Freddy Mas Franqueza debuta en el largometraje dirigiendo un film exhibido con éxito en numerosos festivales de cine, habiendo sido incluso premiado en algunos de ellos como la Mostra de Valencia, en su pasada edición, Mannheim-Heidelberg o Málaga. Arropado por la inmensa personalidad de Héctor Alterio, responsable de sostener un andamiaje que, a pesar de su levedad en trama y estructura, es de considerable densidad y consistencia en cuanto a la temática abordada, Mas se enfrenta a una historia presentada como un tríptico de amor familiar, desapego, deudas generacionales y de lo que de incondicional tienen, a veces, los lazos entre sus miembros. Esta división, claramente presentada mediante claves espacio-temporales, adolece de una cierta irregularidad, especialmente en cuanto al ritmo de la narración, aunque por otra parte la adecuación al planteamiento inicial del director sea absoluta. Uno de los grandes méritos de esta opera prima es la contención en un film que podría correr el riesgo de empaparse de sentimentalismo, a partir de esos “buenos sentimientos” que muestran, pero no exhiben, sus protagonistas masculinos.
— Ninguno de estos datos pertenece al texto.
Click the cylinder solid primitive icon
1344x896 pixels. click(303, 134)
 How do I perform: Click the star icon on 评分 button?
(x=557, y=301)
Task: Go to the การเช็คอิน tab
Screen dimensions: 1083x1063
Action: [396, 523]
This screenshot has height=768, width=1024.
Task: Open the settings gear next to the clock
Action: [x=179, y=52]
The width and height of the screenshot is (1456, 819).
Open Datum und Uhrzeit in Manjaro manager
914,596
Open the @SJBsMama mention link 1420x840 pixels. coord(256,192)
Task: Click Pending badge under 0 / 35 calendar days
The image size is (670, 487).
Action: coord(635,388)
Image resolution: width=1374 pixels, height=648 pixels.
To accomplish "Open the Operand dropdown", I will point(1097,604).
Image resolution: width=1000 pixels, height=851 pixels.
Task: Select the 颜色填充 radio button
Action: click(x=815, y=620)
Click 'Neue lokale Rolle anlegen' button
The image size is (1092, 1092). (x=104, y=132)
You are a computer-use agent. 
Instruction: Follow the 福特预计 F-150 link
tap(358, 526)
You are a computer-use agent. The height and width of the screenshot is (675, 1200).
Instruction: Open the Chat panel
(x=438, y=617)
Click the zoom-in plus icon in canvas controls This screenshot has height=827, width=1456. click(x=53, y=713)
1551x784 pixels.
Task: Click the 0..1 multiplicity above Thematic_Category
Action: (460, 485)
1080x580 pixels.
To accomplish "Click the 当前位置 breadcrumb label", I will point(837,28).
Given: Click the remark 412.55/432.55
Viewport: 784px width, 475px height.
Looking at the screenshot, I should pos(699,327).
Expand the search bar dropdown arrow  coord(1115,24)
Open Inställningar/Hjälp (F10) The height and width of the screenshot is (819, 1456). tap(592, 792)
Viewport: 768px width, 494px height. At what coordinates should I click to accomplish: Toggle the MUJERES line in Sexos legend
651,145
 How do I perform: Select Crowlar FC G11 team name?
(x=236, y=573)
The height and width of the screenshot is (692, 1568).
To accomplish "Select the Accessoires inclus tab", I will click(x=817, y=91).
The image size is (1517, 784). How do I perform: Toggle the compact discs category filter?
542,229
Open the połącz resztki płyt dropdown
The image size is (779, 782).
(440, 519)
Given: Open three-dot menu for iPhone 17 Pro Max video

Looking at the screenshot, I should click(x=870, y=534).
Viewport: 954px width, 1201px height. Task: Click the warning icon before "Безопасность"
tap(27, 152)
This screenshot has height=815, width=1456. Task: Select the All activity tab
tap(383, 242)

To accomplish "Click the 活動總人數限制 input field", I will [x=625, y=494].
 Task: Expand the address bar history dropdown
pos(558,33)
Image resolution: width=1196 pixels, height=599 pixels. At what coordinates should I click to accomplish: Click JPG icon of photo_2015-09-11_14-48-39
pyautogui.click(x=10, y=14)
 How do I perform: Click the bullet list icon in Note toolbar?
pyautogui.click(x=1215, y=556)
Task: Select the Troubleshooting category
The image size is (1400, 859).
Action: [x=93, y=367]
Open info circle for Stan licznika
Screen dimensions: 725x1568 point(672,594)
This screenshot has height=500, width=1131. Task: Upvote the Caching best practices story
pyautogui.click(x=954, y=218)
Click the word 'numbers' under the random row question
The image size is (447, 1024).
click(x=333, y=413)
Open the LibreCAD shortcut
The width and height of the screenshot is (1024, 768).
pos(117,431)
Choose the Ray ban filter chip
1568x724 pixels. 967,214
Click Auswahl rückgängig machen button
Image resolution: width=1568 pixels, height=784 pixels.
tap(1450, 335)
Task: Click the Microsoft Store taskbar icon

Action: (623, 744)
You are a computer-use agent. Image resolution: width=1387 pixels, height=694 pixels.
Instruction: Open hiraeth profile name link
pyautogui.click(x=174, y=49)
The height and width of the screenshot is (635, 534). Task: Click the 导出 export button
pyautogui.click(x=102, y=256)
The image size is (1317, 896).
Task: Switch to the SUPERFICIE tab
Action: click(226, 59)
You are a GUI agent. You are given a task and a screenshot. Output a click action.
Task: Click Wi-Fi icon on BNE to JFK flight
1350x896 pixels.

Amanecer de un sueño (2008) es un film de silencios y elipsis abismales más reconocibles en cinematografías más septentrionales, cuyos poco explícitos personajes, caros diálogos y montaje hermético dotan al resultado de un halo varios grados por debajo del ardiente meollo que desmenuzan sin alardes. Este hallazgo en la escritura resulta tanto más evidente en la medida en que en el cuadro central, temáticamente más potente (la enfermedad del abuelo y la difícil decisión del nieto), parece romperse en pos de un discurso más explícito. En cuanto a las interpretaciones, destaca, como hemos comentado, un gran Alterio, robaescenas total, cuyo recital alcanza el paroxismo con sus accesos de desequilibrio mental de una verosimilitud escalofriante, aunque porfíe continuamente por disimular su acento natal. Mónica López, una actriz espléndida, encaja como un guante en el papel de la madre despegada, emigrante por amor, cuya presencia tras la barra de un bar de Berlín parece tan natural como la decrepitud del negocio familiar en el pueblo de interior. Alberto Ferreiro y Sergio Padilla encarnan al joven y niño Marcel, respectivamente, acompañándoles en el reparto la televisiva Aroa Gimeno y María Almudéver, en un film interesante, donde se habla de mucho más que de Alzheimer.